**THE TASK:**
Rewrite all the items below, swapping "Minimize" for "Maximize" and leaving everything else the same. Don't include the pictures.

Dataset entries:
● ● ● ● ● ● ●
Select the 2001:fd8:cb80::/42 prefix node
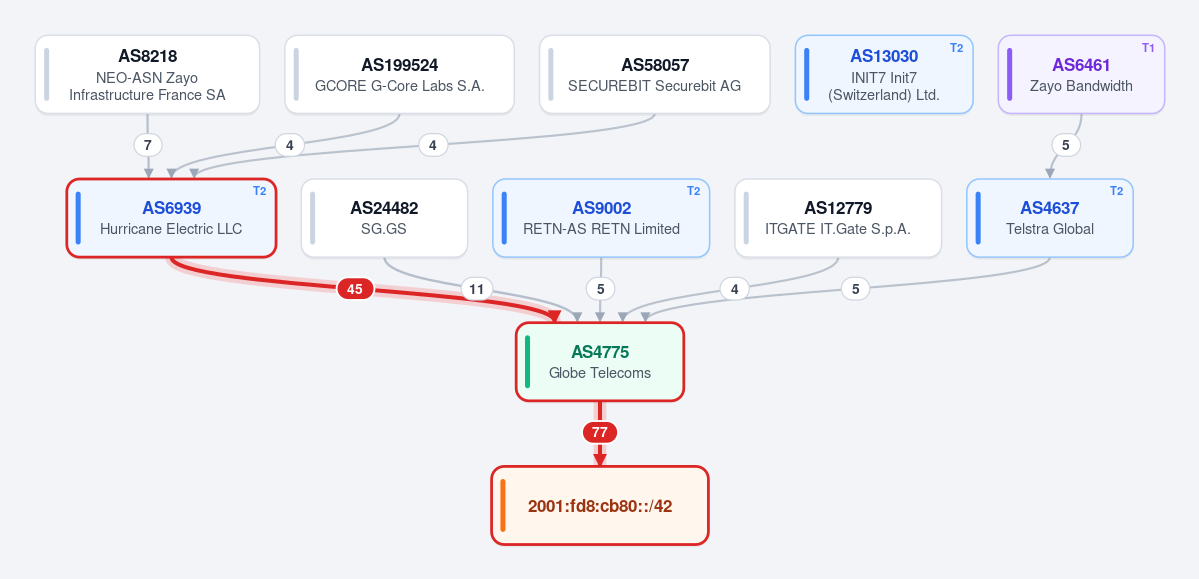The width and height of the screenshot is (1199, 579). 600,506
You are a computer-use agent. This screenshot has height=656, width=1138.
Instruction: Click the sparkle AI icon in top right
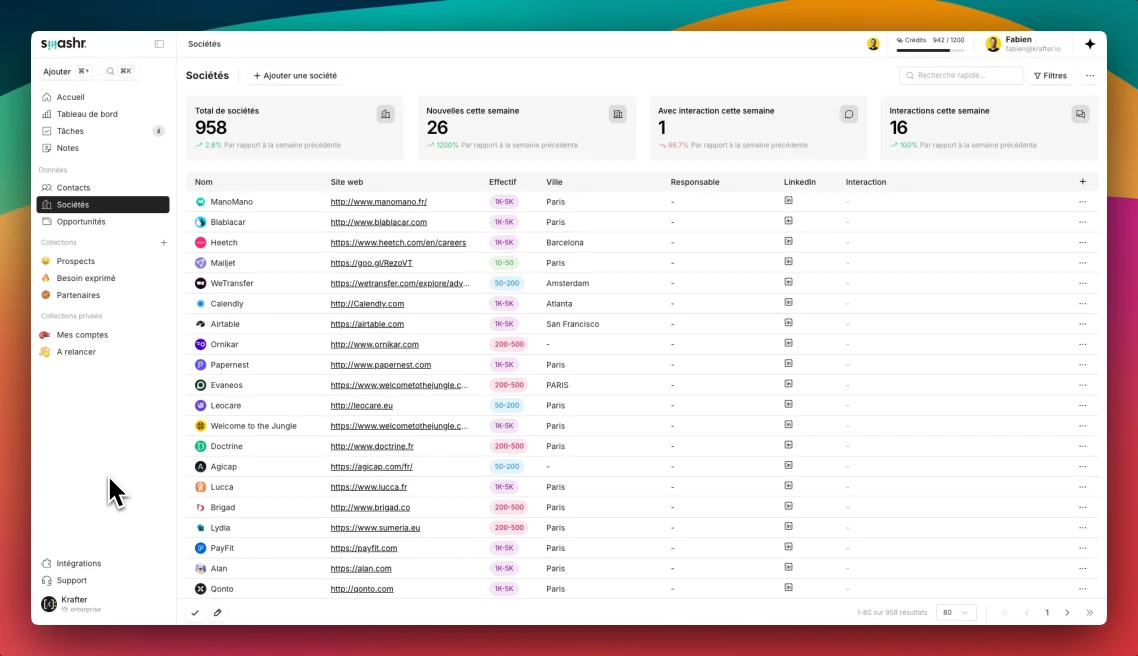coord(1089,44)
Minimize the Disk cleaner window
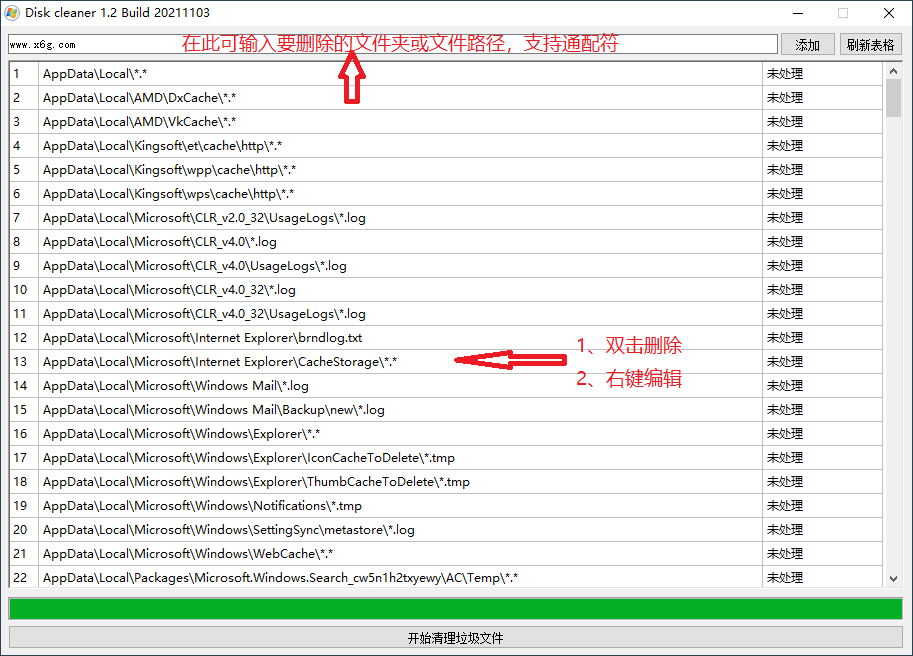 tap(797, 13)
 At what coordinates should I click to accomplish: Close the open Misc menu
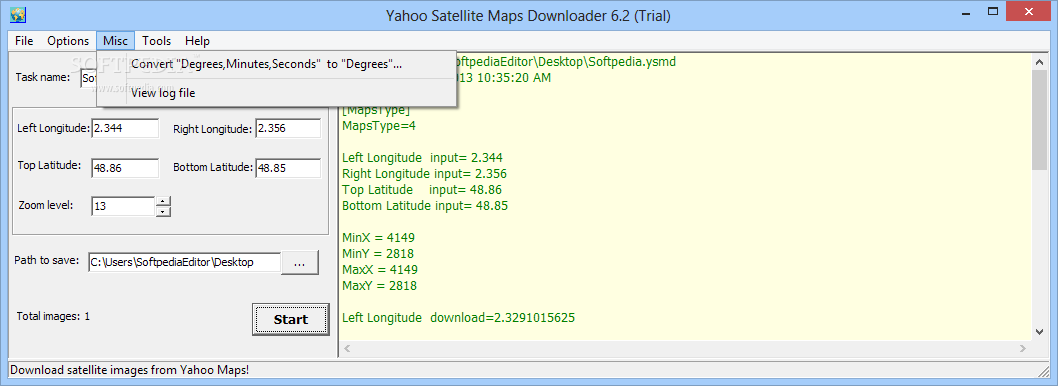[115, 40]
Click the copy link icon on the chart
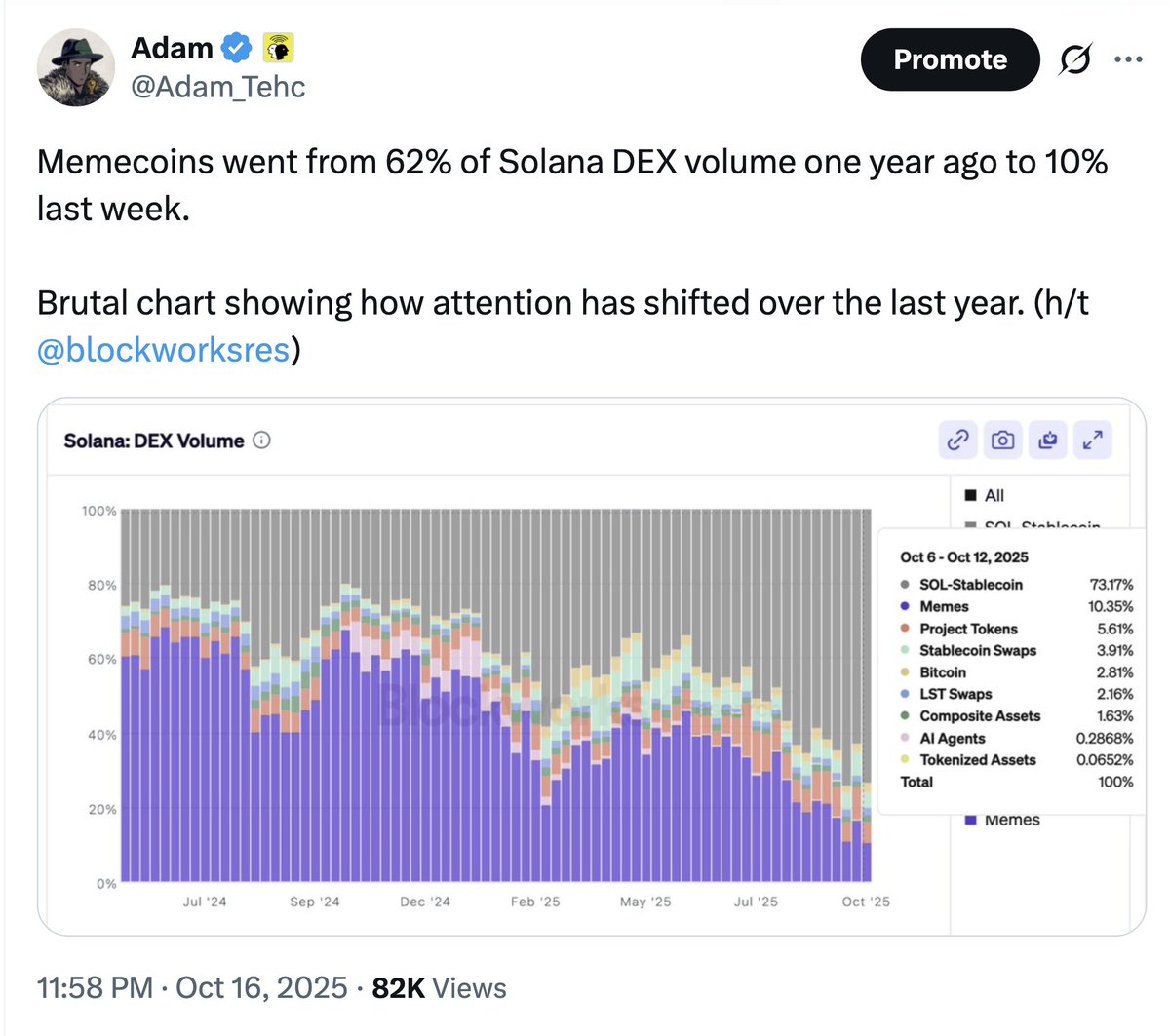 [957, 441]
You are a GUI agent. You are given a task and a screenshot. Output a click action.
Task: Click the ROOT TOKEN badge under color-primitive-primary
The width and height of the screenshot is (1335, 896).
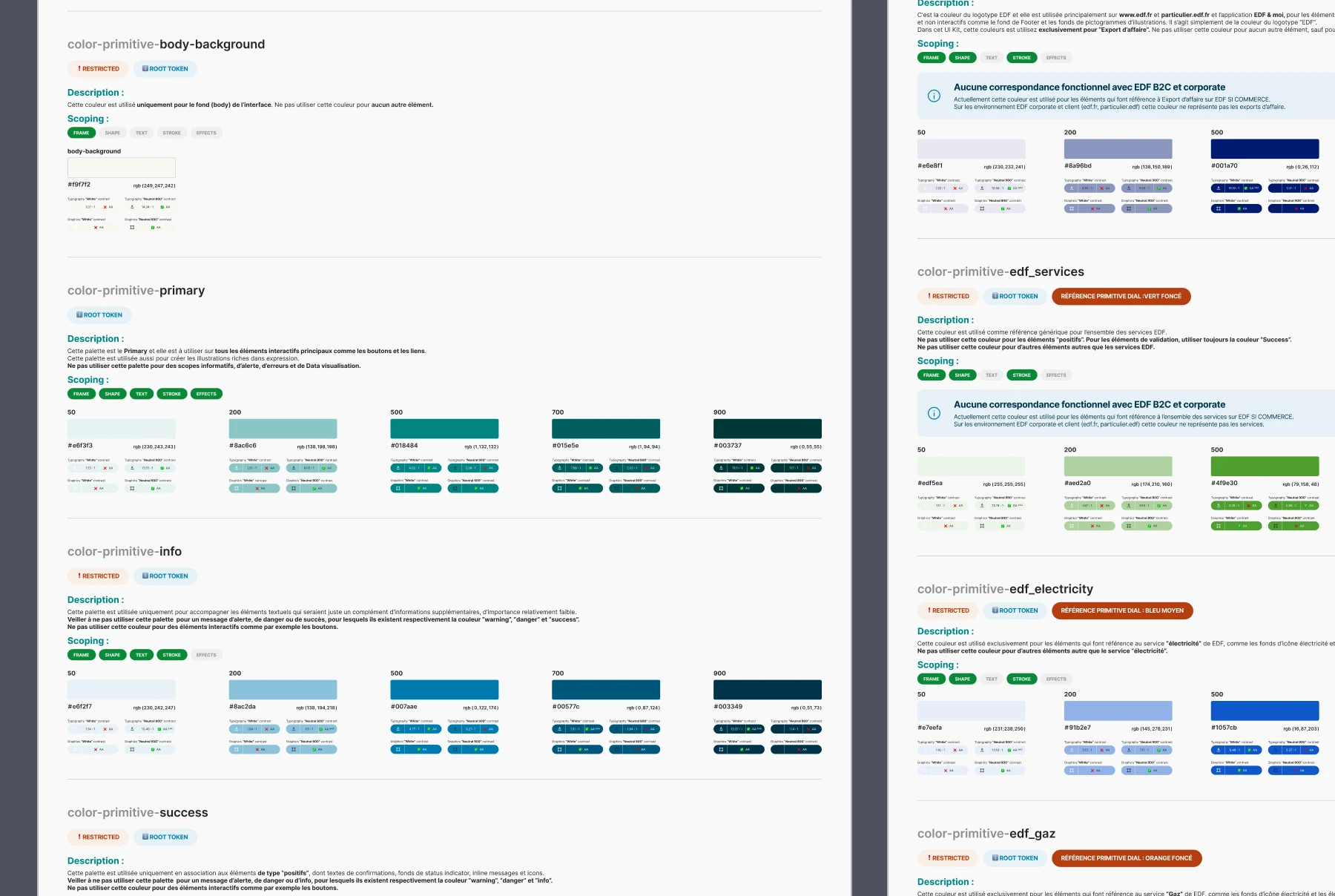pyautogui.click(x=99, y=315)
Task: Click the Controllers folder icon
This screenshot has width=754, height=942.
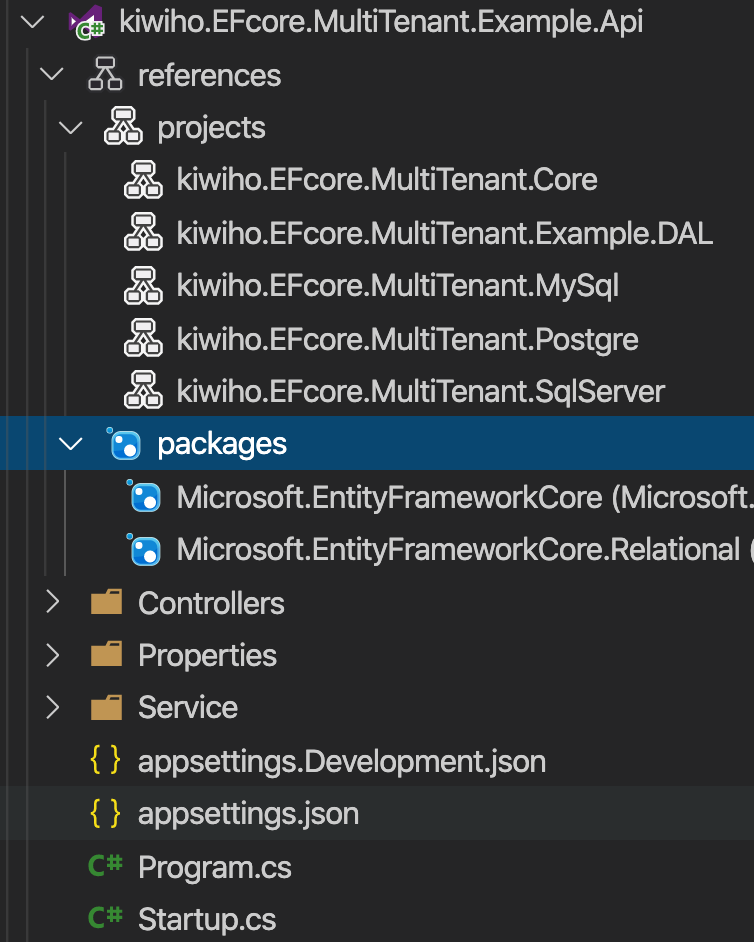Action: tap(106, 603)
● ● ● ● ● ● ●
**OUTPUT OF THE EXERCISE:**
Select the 2001:fd8:cb80::/42 prefix node
The width and height of the screenshot is (1199, 579). 600,506
You are a computer-use agent. This screenshot has height=656, width=1138.
Instruction: Click the sparkle AI icon in top right
coord(1089,44)
Maximize the Disk cleaner window
 tap(797, 13)
 At what coordinates should I click to accomplish: Close the open Misc menu
[115, 40]
Click the copy link icon on the chart
 [957, 441]
You are a GUI agent. You are given a task and a screenshot. Output a click action.
Task: Click the ROOT TOKEN badge under color-primitive-primary
The width and height of the screenshot is (1335, 896).
pyautogui.click(x=99, y=315)
Task: Click the Controllers folder icon
This screenshot has width=754, height=942.
Action: tap(106, 603)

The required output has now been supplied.